Following the tragedy in Beslan, where more than 300 people died in a school that had been occupied by terrorists, the Czech Foreign Minister Cyril Svoboda met the Russian ambassador to Prague, Alexey Fedotov this week. He reiterated the Czech Republic's offer to provide rehabilitation stays for the Russian children in this country, complete with post-traumatic counselling and care. The largest Czech health insurance company has already begun setting up stays by the sea for 180 children from Beslan.
However, medical care is what's most needed in Beslan now and Czech charities working in the region have already focused on the survivors of the siege in the town. The Czech Catholic Charity last Friday handed over medicine and medical supplies to two hospitals in the city of Vladikavkaz where around 500 injured, both children and adults are being treated. Martin Zamazal of the Czech Catholic Charity which closely cooperates with its local counterpart Caritas Vladikavkaz.
"Of course, immediately when it happened on the 1st of September, I was in touch with the director of the Caritas and we are trying to find out a way to help more efficiently together. Every day we call each other and discuss the proper actions. Yes there is a cooperation with a local Caritas and also we cooperate with UN agencies present in Ingushetia and Ossetia and also with international NGOs here in the area."

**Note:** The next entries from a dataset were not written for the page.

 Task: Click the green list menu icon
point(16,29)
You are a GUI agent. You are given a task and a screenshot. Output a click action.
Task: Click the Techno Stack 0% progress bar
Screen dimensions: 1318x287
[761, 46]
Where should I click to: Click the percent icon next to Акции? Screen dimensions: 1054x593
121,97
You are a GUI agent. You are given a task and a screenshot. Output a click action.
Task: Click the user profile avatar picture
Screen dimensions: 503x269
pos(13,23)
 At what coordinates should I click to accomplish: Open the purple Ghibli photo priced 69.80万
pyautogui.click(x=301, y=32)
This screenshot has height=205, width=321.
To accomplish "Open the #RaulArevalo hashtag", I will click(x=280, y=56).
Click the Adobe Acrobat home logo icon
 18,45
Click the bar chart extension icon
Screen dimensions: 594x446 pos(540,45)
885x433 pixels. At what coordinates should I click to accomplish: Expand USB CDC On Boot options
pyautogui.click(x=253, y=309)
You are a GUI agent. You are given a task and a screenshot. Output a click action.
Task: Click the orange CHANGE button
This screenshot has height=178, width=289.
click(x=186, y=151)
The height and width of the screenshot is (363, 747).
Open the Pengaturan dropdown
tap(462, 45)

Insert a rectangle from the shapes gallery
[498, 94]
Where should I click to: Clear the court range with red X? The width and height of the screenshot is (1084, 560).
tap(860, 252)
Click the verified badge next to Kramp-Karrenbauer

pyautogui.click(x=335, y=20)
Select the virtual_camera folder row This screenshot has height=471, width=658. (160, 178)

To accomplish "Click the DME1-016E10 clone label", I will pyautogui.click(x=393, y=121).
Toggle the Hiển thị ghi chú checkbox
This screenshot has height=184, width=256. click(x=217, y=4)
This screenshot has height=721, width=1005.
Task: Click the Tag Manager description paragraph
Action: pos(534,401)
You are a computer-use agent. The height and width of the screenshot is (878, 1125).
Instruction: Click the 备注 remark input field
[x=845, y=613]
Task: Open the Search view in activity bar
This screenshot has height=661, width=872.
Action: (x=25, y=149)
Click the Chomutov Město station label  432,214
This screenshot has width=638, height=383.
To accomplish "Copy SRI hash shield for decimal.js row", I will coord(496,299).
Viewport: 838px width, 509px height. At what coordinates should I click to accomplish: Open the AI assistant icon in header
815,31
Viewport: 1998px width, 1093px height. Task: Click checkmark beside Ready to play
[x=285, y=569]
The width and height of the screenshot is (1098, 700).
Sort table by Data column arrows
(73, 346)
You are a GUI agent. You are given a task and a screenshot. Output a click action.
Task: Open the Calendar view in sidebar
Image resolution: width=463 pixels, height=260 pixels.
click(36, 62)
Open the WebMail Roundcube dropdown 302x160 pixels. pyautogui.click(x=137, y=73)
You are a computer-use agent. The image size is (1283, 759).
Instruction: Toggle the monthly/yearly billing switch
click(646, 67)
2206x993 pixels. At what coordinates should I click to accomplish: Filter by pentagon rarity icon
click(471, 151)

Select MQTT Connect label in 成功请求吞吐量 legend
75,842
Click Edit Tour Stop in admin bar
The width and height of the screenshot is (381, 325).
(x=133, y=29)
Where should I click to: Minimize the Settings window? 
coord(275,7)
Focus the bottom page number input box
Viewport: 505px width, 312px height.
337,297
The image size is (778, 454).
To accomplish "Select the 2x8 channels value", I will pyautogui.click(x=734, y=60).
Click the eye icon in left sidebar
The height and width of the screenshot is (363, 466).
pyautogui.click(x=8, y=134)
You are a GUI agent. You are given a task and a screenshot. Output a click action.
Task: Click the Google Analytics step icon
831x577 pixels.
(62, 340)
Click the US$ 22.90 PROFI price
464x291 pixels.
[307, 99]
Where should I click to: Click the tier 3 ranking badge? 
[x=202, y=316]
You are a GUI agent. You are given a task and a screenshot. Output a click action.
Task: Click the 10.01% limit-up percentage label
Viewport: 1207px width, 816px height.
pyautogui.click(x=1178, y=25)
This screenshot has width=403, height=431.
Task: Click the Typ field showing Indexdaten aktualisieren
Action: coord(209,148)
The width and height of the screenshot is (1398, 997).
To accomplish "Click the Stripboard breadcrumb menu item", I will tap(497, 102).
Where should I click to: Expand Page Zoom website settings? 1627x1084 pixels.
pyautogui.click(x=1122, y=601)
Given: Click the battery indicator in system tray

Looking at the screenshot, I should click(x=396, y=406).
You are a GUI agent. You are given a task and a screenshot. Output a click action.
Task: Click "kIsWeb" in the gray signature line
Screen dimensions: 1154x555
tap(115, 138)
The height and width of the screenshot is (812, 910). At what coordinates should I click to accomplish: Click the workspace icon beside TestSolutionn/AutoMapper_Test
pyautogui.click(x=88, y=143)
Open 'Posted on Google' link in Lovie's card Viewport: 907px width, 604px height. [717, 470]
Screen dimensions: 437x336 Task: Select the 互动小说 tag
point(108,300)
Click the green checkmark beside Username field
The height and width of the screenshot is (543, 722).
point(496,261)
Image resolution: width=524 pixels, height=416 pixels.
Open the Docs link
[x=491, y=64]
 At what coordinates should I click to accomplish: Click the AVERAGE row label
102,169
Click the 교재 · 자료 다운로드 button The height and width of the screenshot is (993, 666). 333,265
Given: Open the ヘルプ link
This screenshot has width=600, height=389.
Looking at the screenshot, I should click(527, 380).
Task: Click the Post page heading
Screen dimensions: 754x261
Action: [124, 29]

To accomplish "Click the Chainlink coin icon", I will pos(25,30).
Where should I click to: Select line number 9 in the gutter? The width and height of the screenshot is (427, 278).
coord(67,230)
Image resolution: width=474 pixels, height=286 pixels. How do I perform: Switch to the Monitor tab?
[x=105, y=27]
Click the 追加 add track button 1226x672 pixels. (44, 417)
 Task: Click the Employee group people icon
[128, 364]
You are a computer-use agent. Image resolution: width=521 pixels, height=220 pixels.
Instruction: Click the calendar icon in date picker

Another Czech charity, People in Need, has been working in the Northern Caucasus region since 2000. Livia Kusa is education programme officer at the People in Need's mission in Ingushetia.
"Since People in Need has long experience in providing psycho-social support to traumatised children in Ingushetia and Chechnya we decided to launch activities specifically in this field. Currently we have five North Ossetian psychologists doing an assessment of the situation in the hospitals in Vladikavkaz and starting to work with children whose physical condition allows us already to do so. In the near future we would like to open centres of psycho-social support and rehabilitation for children and their families in Beslan and organise seminars for parents and mainly teachers on how to work with children who have gone through some traumatic experience."
For the people of Beslan the Czech support will be little more than a drop in the ocean, but it does at least offer immediate and concrete help to a city in a state of trauma.